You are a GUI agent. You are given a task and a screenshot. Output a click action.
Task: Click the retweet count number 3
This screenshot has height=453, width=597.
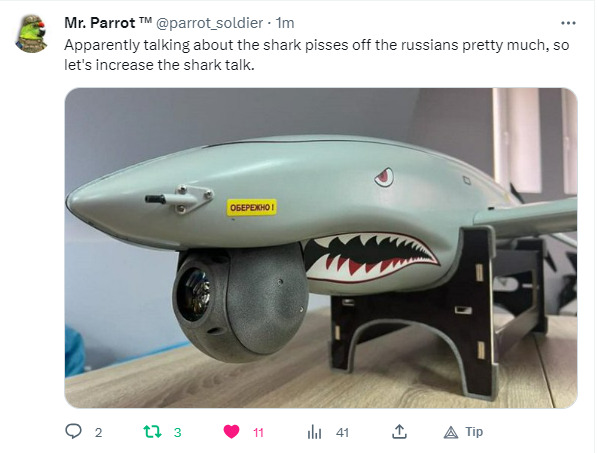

...

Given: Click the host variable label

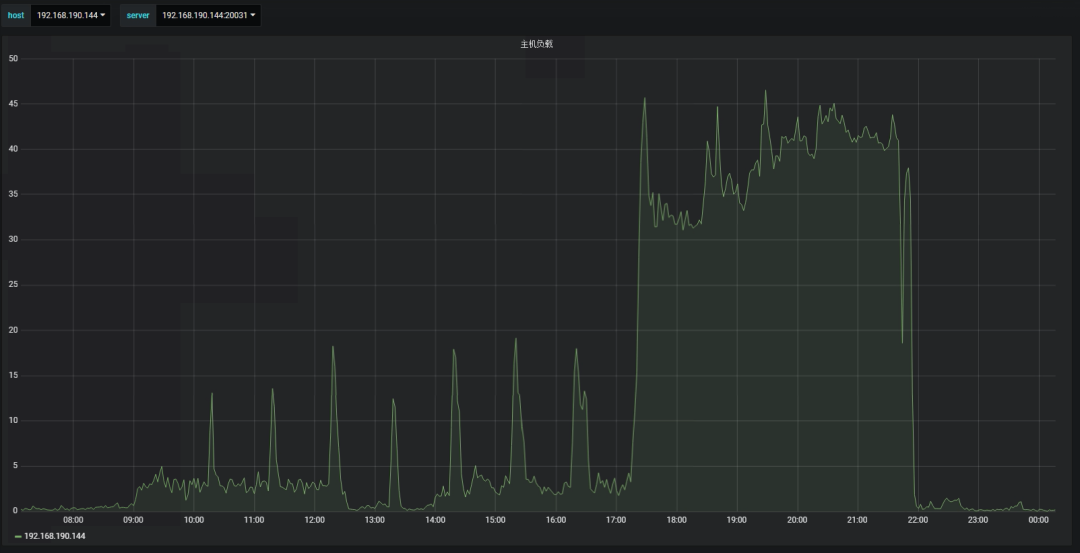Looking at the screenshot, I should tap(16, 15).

WHAT YOU SHOULD DO: Could you format the lines as a JSON list of strings, one string per line and no blank lines, starting at the line containing "You are a GUI" and ending at the line containing "This screenshot has height=453, width=597.", both included?

SOLUTION:
[
  "You are a GUI agent. You are given a task and a screenshot. Output a click action.",
  "Task: Click the retweet count number 3",
  "This screenshot has height=453, width=597."
]